『同い年の天才絵師・若冲と蕪村、両雄は並び立っていた』
ー特筆すべきは、京都の四条烏森では近所に住んでいたが交流はなかったようー
極寒の季節に、なるといつも,蕪村の作品『鳶・鴉双幅』を思い出します。 3年前、生誕300年を記念してサントリ―美術館に於いて開催された、『同い年の天才絵師「若冲と蕪村」展』を鑑賞したことがありました。
日経新聞文化欄に与謝蕪村の『鳶・鴉双幅』が紹介されていました。 蕪村について調べていると、なんと凡人にとっては、作風・画風も経歴も異なる二人の作品が同時に見られたことにも驚きました。

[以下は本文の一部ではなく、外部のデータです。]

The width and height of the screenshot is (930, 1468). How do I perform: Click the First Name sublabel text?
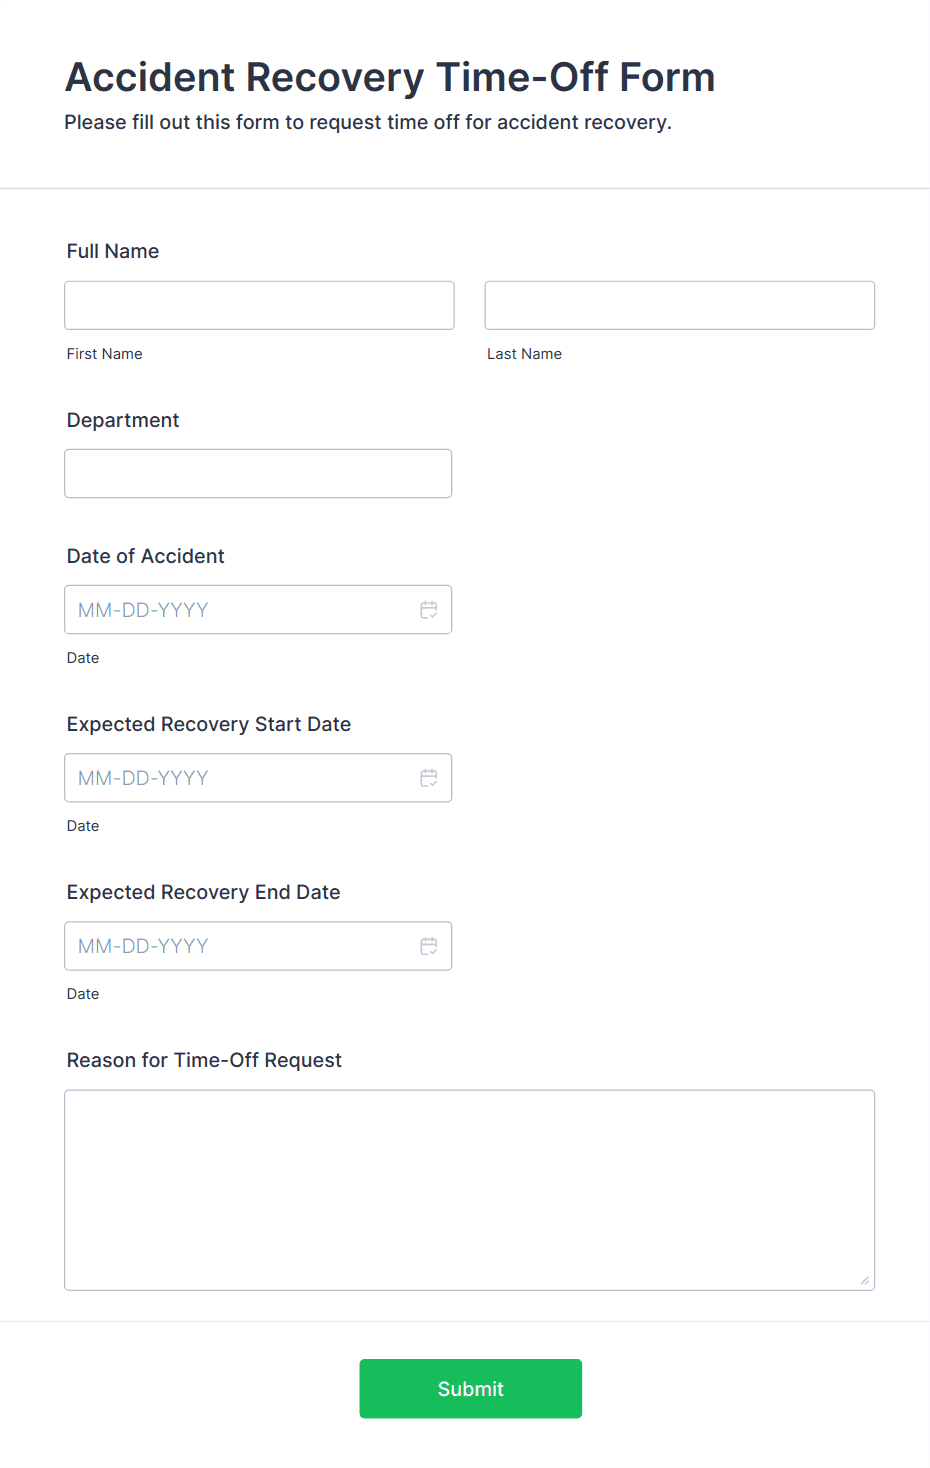105,354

与謝蕪村筆 双幅、重要文化財 "鳶・鴉図" (とび・からすず)
先ずは、文化欄に載った蕪村の作品『鳶・鴉双幅』の解説です。自分も写真を撮りますが、撮るときに『キャプションやタイトル』を瞬時に、又は、少し待てるときは、時間をかけて、思いめぐらしますが、この絵の解説には、感動します。 写真には、組写真、二枚以上数十枚までがありますが、この作品、『双幅』はやはり東洋的です。 この解説は、後世の方々の想像と思いますが、『双幅』が組・対比の絵ですので、やはり素人感ですが下記に『同感』です。
双幅の『鳶一羽』
自分以外には頼らず、おのれの影の中にうずくまりながら、その身軽さを限界まで活用し、あらゆる不幸や悲劇に真っ向から挑む、凛々しくも厳しい道。
双幅の『鴉二羽』
運命共同体たる連れ合いと共に、ひた寄り添うことで発生するぬくもりを最大限に生かして、吹き荒れる寒風をやり過ごす、いかにも生き物らしい道。
余談です。
自らを振り返ると、若気の至りで、若いときは『鳶』願望、今は、老いて『二羽の鴉』願望です。 生涯連れ添う一夫一婦制の野鳥は、「タンチョウ(ツル)」、「ハクトウワシ」、「アホウドリ」などです。 「クロコンドル」は、浮気を絶対に許さない鳥だそうです。 これ以上に仲の良いヒヨドリがいます。 ヒヨドリは捕食、巣作り、子育てはいつも一緒です。 仲の良い代表の野鳥は、『オシドリ夫婦』と言われるが実際は違うようです。
蕪村は、
日本文化の歴史のなかでも、稀に見る多面的な才能を発揮した人物として、 広く知られています。 俳人としても松尾芭蕉・小林一茶と共に近世俳諧史で著名。 画人としても同時代の池大雅や丸山応挙と並び称せられる巨匠。
生い立ちは17-18歳の頃、早野(宋阿)巴人に師事し俳諧を学んだ。 27歳の時に、師・巴人の死にあい、江戸を去り、下総結城・下館に逗留する。 その後は尊敬する芭蕉の足跡をたどって、東北・松島あたりを旅した。
36歳の時の秋、十年近い放浪生活を切り上げ、京都に上り、古社寺に所有される障壁画や、中国・日本の古典絵画等、本格的絵画作品にふれ、直に学習する機会を得た。
絵画は独学のようです。 第一番目の驚き。 国宝(十弁十宜図)は池大雅との合作です。 第二番目の驚きは、大雅が国宝(十弁帖)、蕪村が国宝(十宜帖)を描く。 川端康成が家購入をあきらめての収集で有名。第三番目の驚きは、天が二物を与えた最高度の二刀流です。文武両道はよくありますが。
「象と鯨図屏風」 伊藤若冲
若冲は
当時では初老、40歳で1755年に隠居して、絵を描き始め、1759年に鹿苑寺(金閣寺)大書院障壁画を、1964年には金刀比羅宮奥書院襖絵を描く。
作風は、若冲が狩野派の画家・大岡春卜に師事したとの記録が『続諸家人物志』にあります。明治以降、短期間ではあるが、一般には忘れられがちな時期もあったが、1990年代後半以降、その超絶した技巧や奇抜な構図が再評価され、特にアメリカ人収集家ジョー・プライスのコレクションにより飛躍的にその知名度と人気を高めている。